Suatu hari ia tidak masuk kantor, cuti statusnya di HRD. Seminggu kemudian ia sumringah masuk kantor lagi dan katakan ia baru saja pulang dari Amerika Serikat, dan sukses menggolkan paket penjualan furniture dari salah satu usahanya. Siang harinya ia memohon saya pinjamkan uang sebesar dua juta Rupiah, yang terasa agak "janggal". Rupanya ia hendak mengirim uang ke beberapa desa, total senilai dua ratus juta Rupiah untuk pendirian gedung sekolah swadaya, membangun instalasi listrik alam, dan membuat perpustakaan desa. Itulah desa-desa yang ditemuinya beberapa minggu lalu saat mencari pemasok rotan untuk industri furniturenya. Miskin, tersisihkan dan tidak berdaya, katanya.
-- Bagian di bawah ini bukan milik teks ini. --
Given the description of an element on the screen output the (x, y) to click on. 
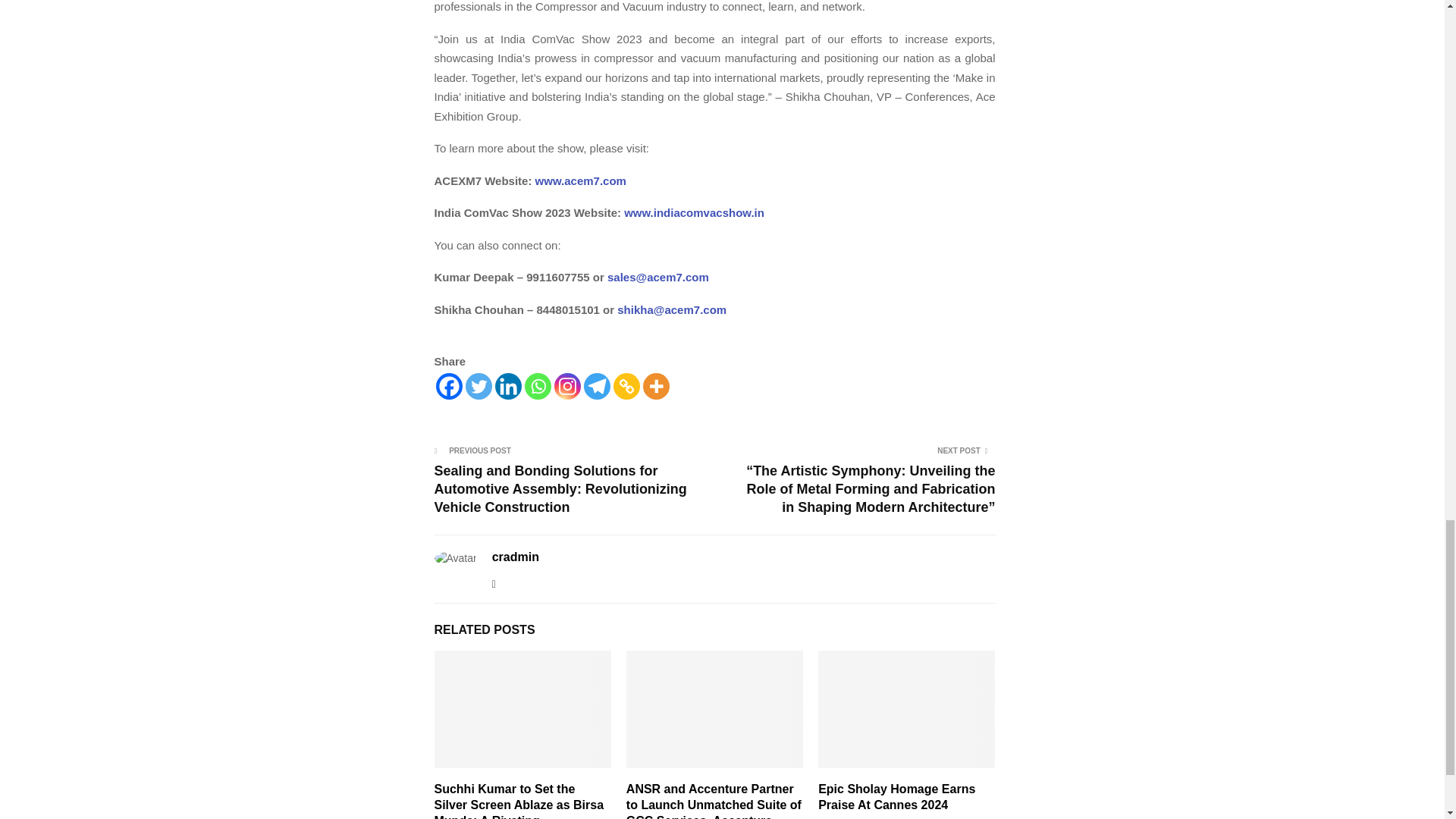
Linkedin (508, 386)
www.acem7.com (578, 180)
Facebook (448, 386)
www.indiacomvacshow.in (692, 212)
Twitter (478, 386)
Given the description of an element on the screen output the (x, y) to click on. 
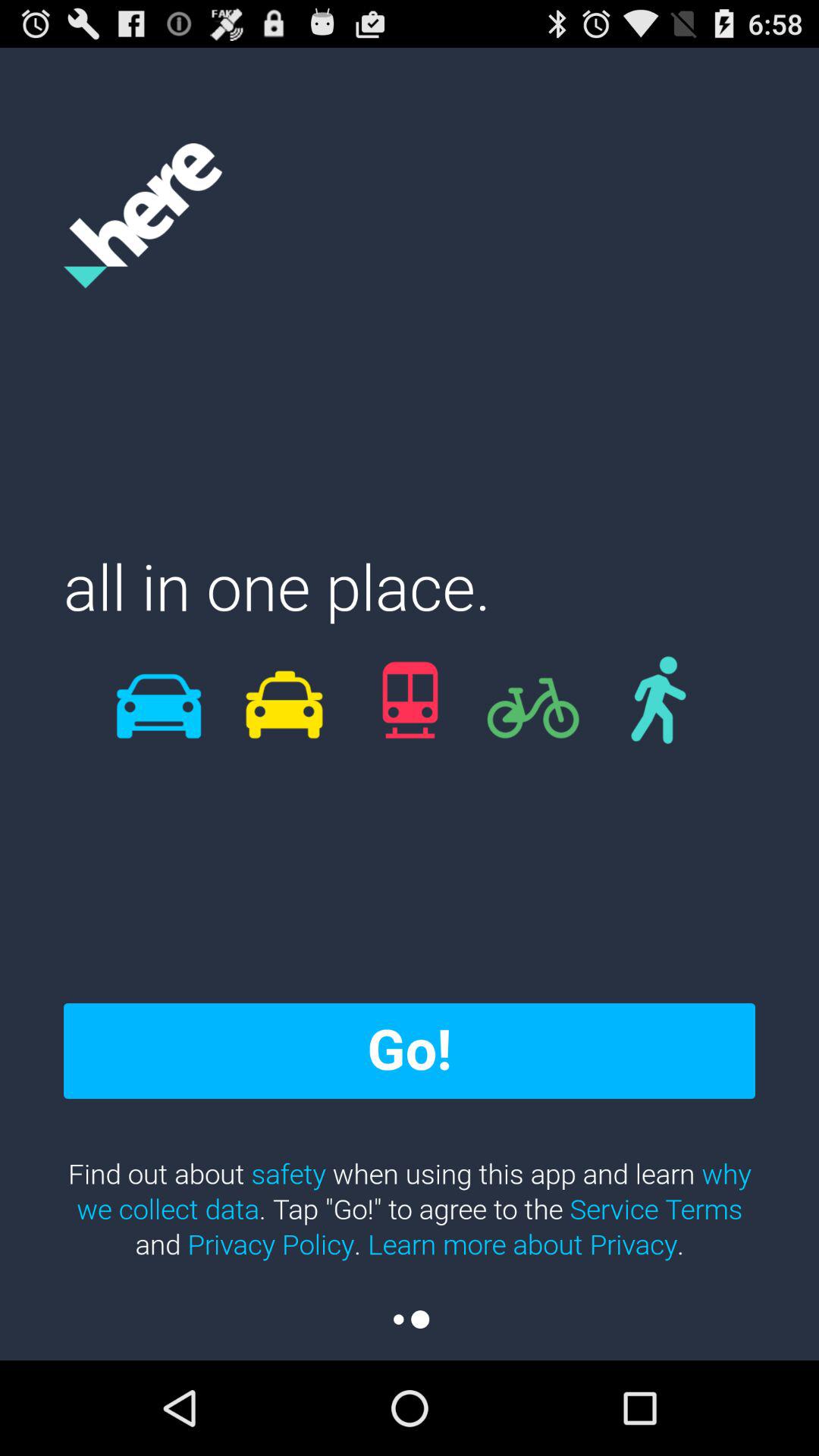
flip to go! icon (409, 1050)
Given the description of an element on the screen output the (x, y) to click on. 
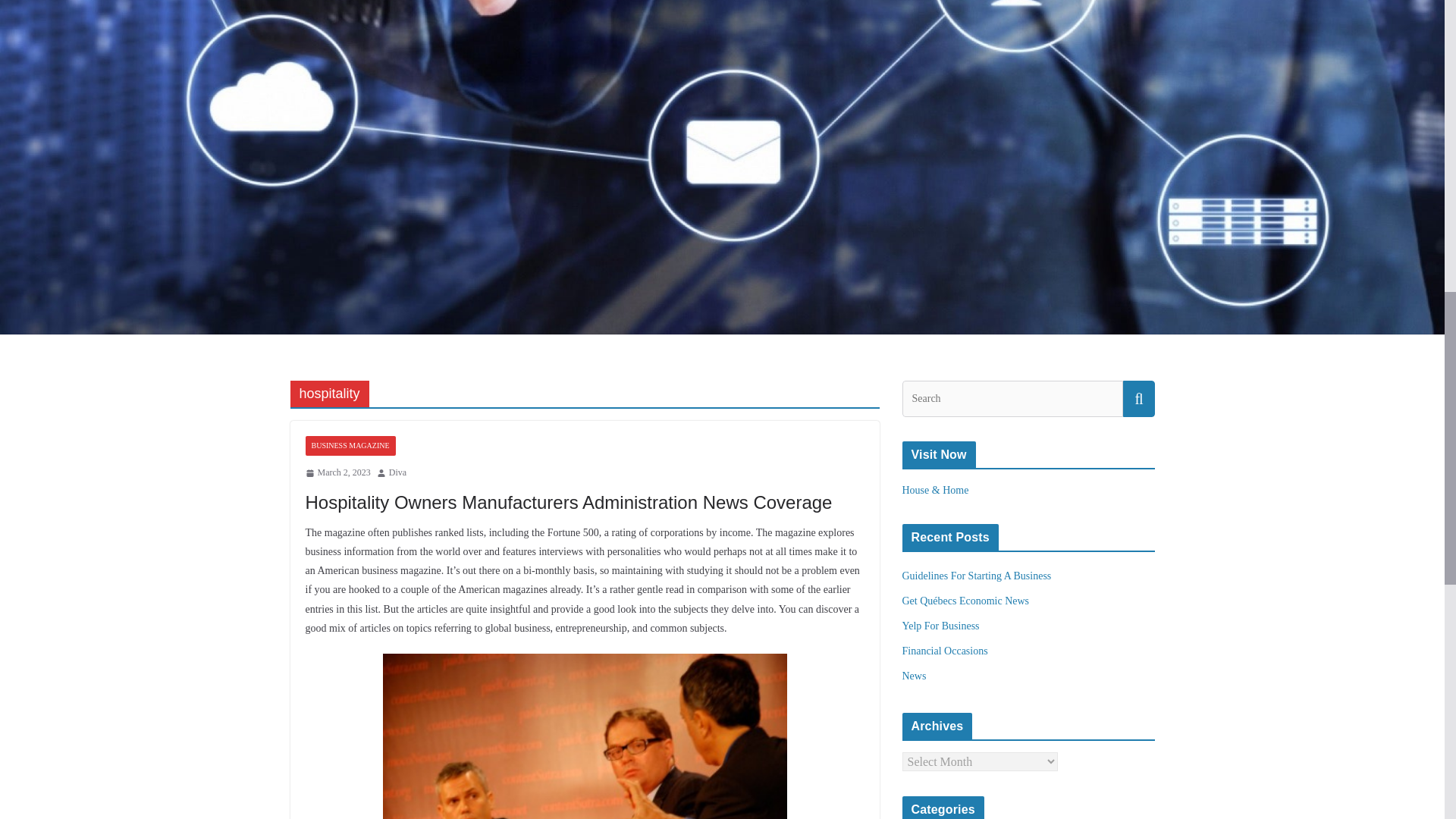
BUSINESS MAGAZINE (349, 445)
Diva (397, 473)
Diva (397, 473)
March 2, 2023 (336, 473)
2:23 am (336, 473)
Given the description of an element on the screen output the (x, y) to click on. 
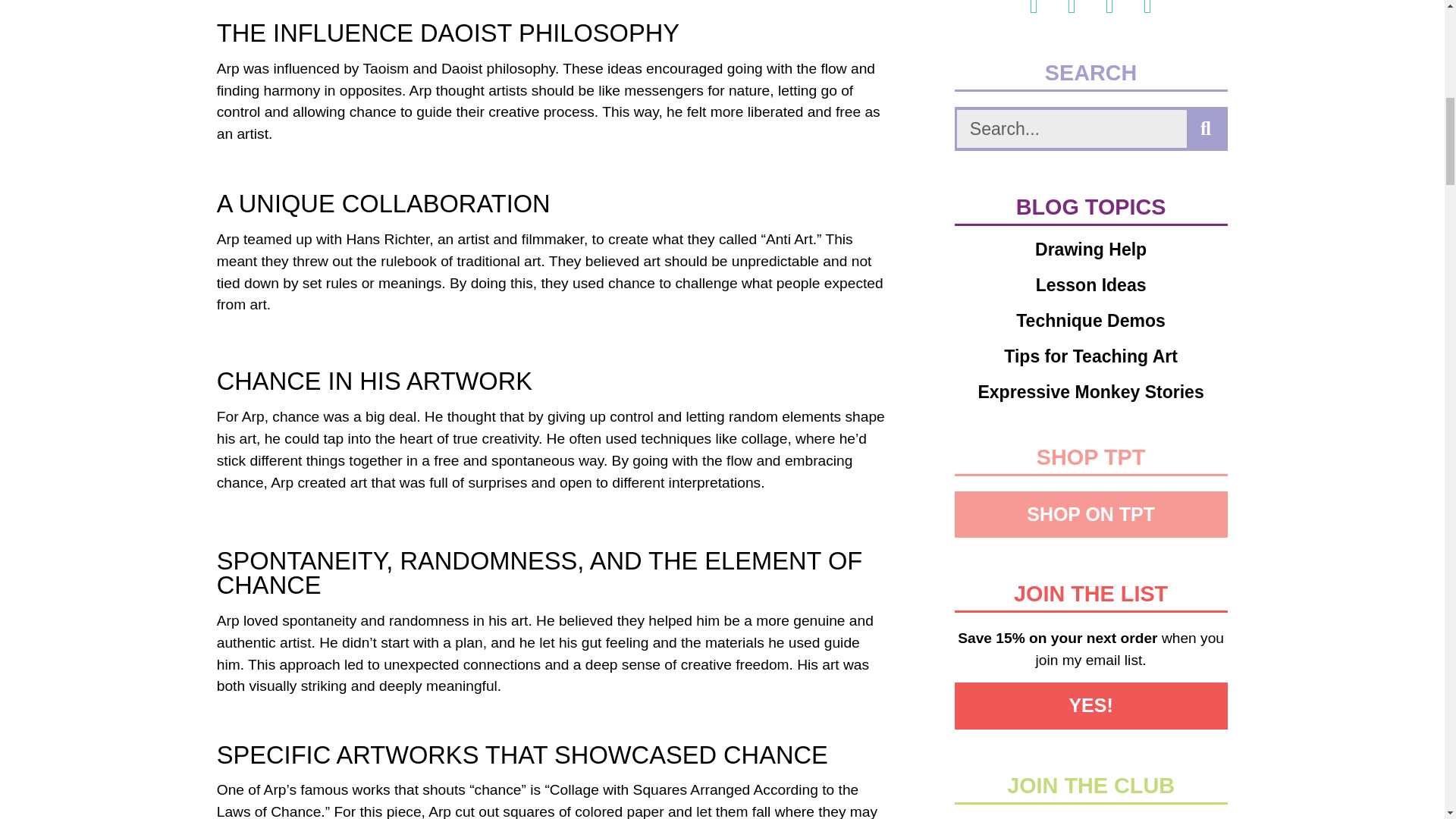
YES! (1091, 705)
Drawing Help (1091, 249)
SHOP ON TPT (1091, 514)
Lesson Ideas (1091, 285)
Tips for Teaching Art (1091, 356)
Expressive Monkey Stories (1091, 392)
Technique Demos (1091, 321)
Given the description of an element on the screen output the (x, y) to click on. 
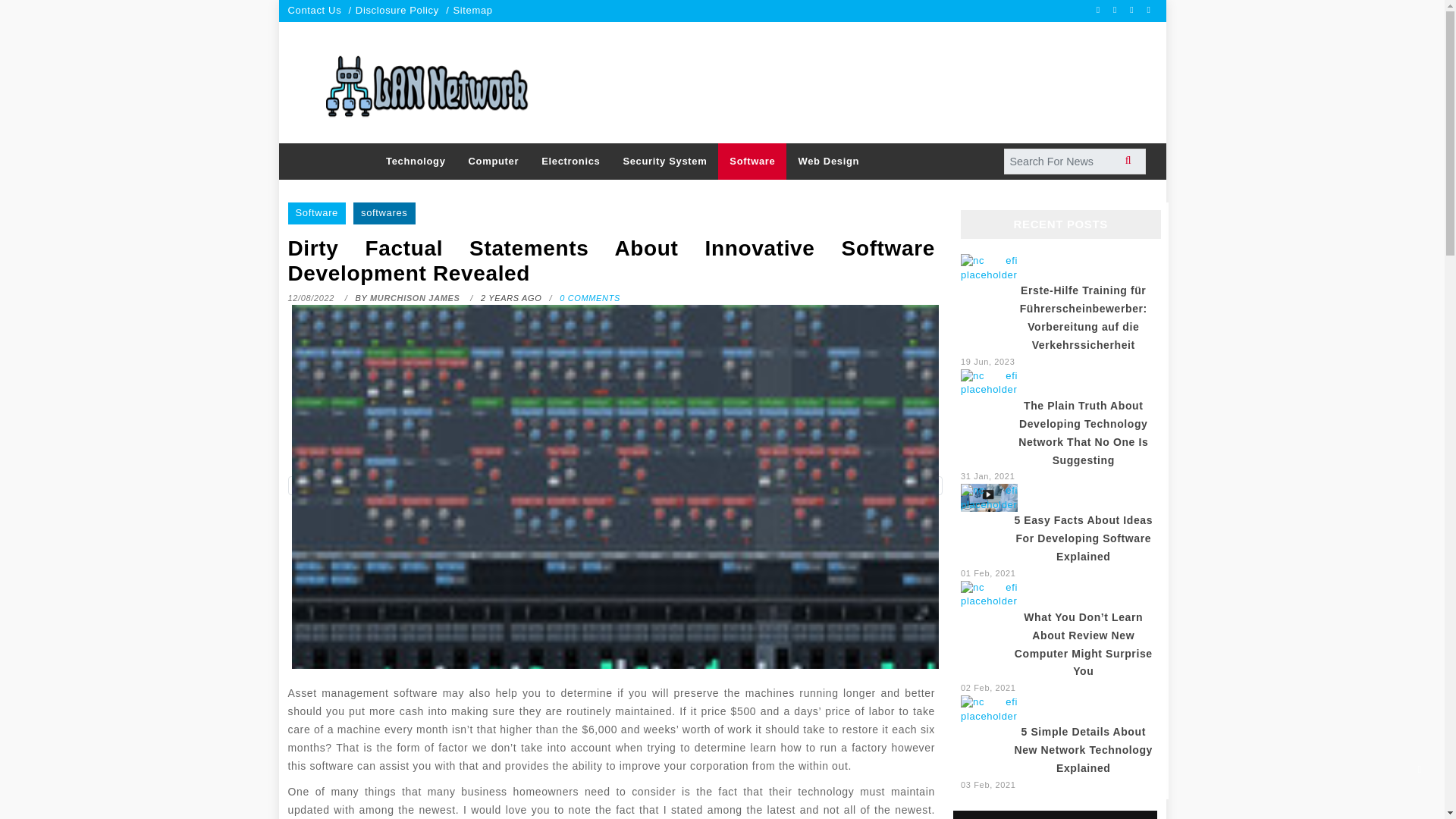
Pinterest (1149, 9)
MURCHISON JAMES (416, 297)
Electronics (570, 161)
5 Simple Details About New Network Technology Explained (988, 709)
Technology (415, 161)
5 Easy Facts About Ideas For Developing Software Explained (988, 497)
Disclosure Policy (397, 9)
Software (317, 213)
Facebook (1099, 9)
0 COMMENTS (589, 297)
Sitemap (472, 9)
Go to Top (1419, 769)
Given the description of an element on the screen output the (x, y) to click on. 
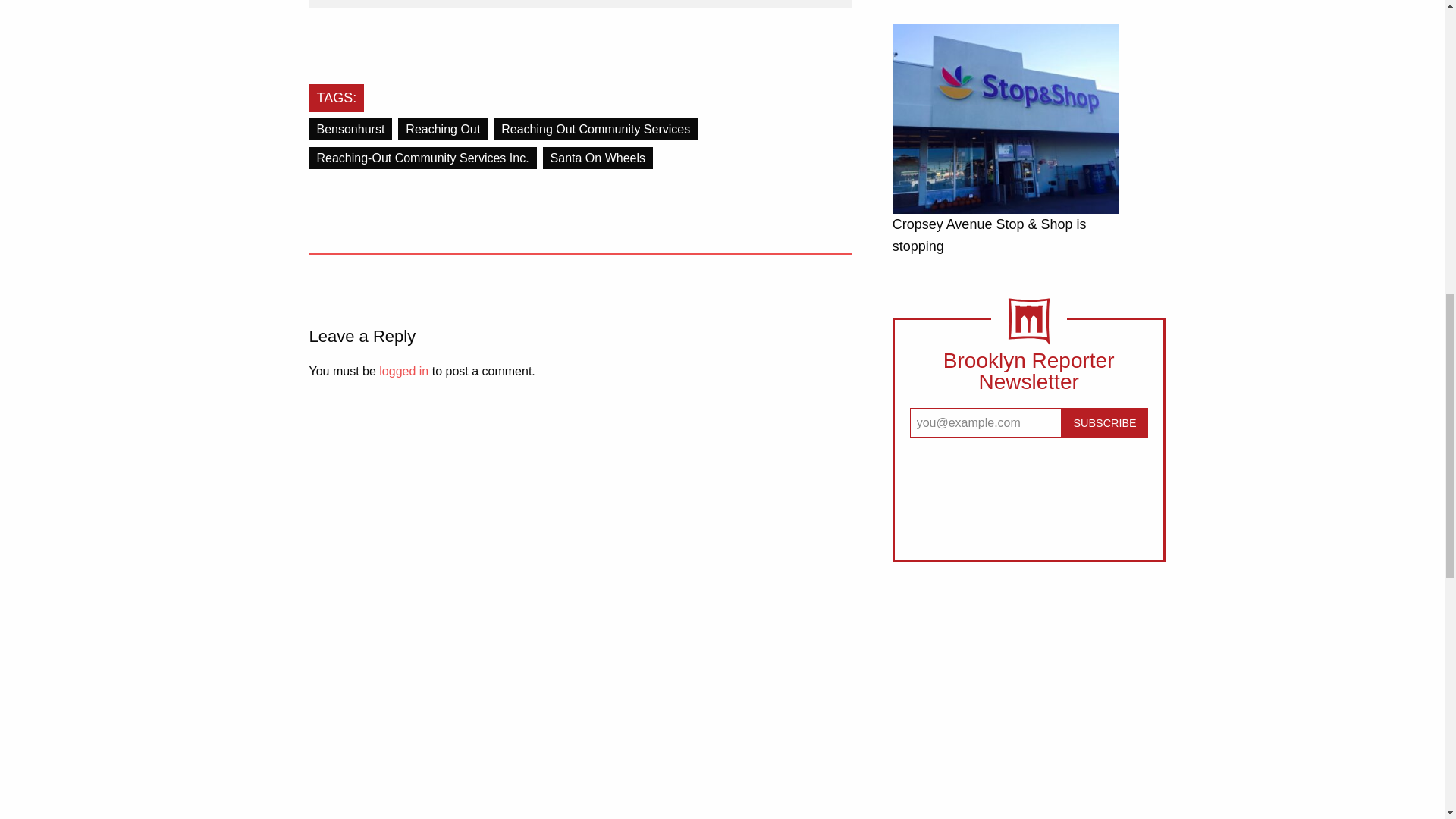
Subscribe (1104, 422)
Given the description of an element on the screen output the (x, y) to click on. 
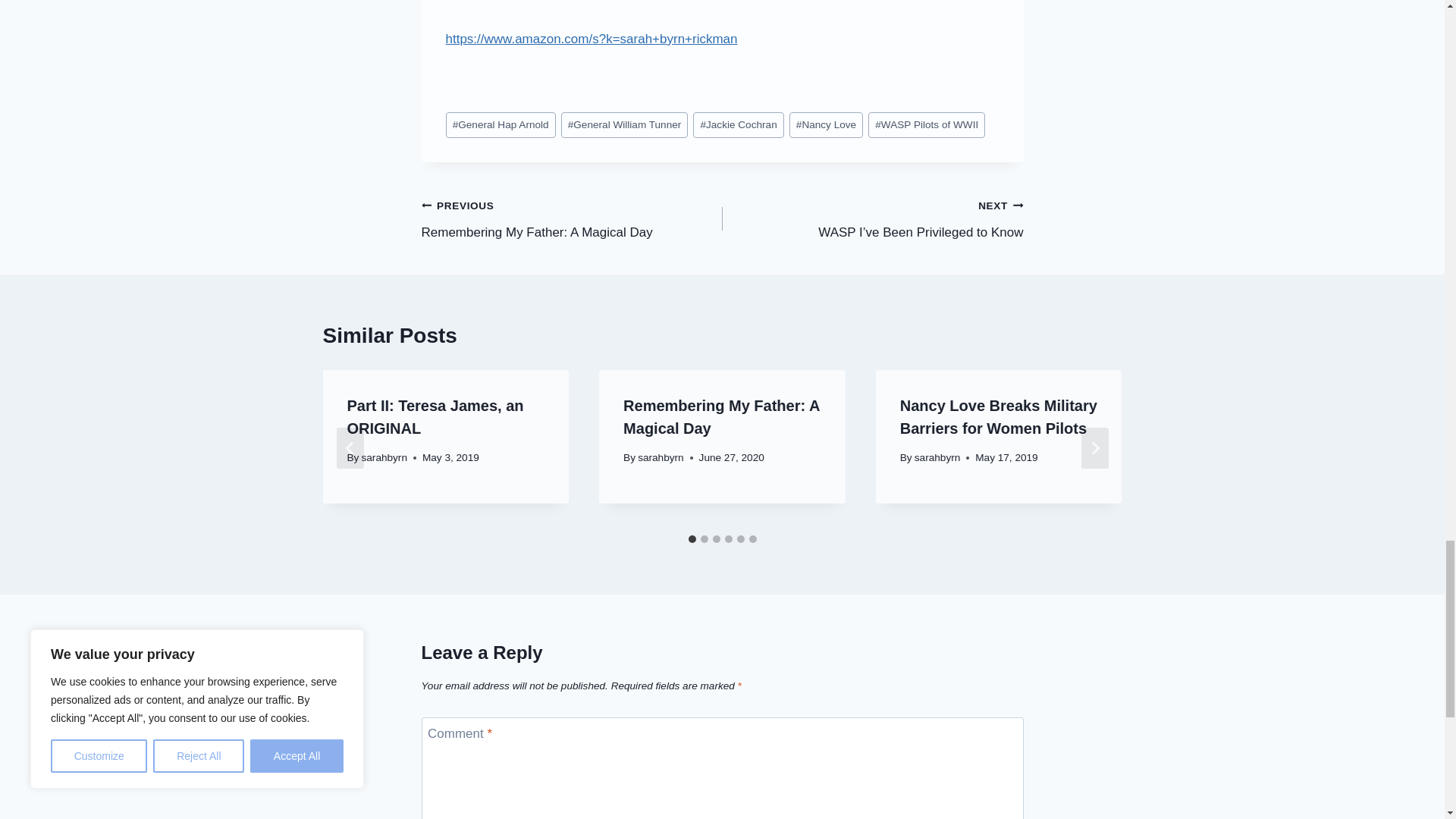
WASP Pilots of WWII (926, 125)
Nancy Love (826, 125)
General William Tunner (624, 125)
Jackie Cochran (572, 218)
General Hap Arnold (738, 125)
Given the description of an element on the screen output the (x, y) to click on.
Saya doakan kawan saya tersebut, untuk selalu panjang usia dan selalu kembali kepada ketaqwaan yang seharusnya, dimana ia begitu marah kepada Tuhan dan menolak bersujud kepadaNya karena nasib yang diterimanya di masa lalu. Namun saya juga berdoa untuk diri saya sendiri dan para orang tua dari anak-anak lain yang super beruntung itu, agar selalu dibukakan hati dan nurani agar membelanjakan lebih dari yang kita pernah lakukan, demi anak-anak yang malang itu. Tawa bahagia mereka, Insya Allah akan menjadi jembatan dariNya untuk meniti jalan kehidupan yang penuh ridha dan berkah dariNya, bagi diri kita dan keluarga kita.


Di pidato pertama Kaisar Hirohito setelah menyatakan penyerahan tanpa syarat pada Sekutu, dengan lirih dan pedih ia sampaikan : "segera berjalan ke seluruh penjuru negeri, hitung dan sampaikan padaku, berapa ruang belajar yang tersisa, berapa guru yang masih mampu mengajar, dan berapa anak yang masih mau belajar, kita akan segera bangkit bersama-sama melalui mereka". Dan ia benar.

Rekan-rekan, masa depan bangsa kita, senang atau tidak, harus dititipkan pada generasi yang kita bicarakan di atas.

Selamat bersekolah Nak, bagi yang beruntung. Kepada yang belum beruntung, teruslah berdoa, berharap, dan memohon. Allah tidak akan meninggalkan ummatnya.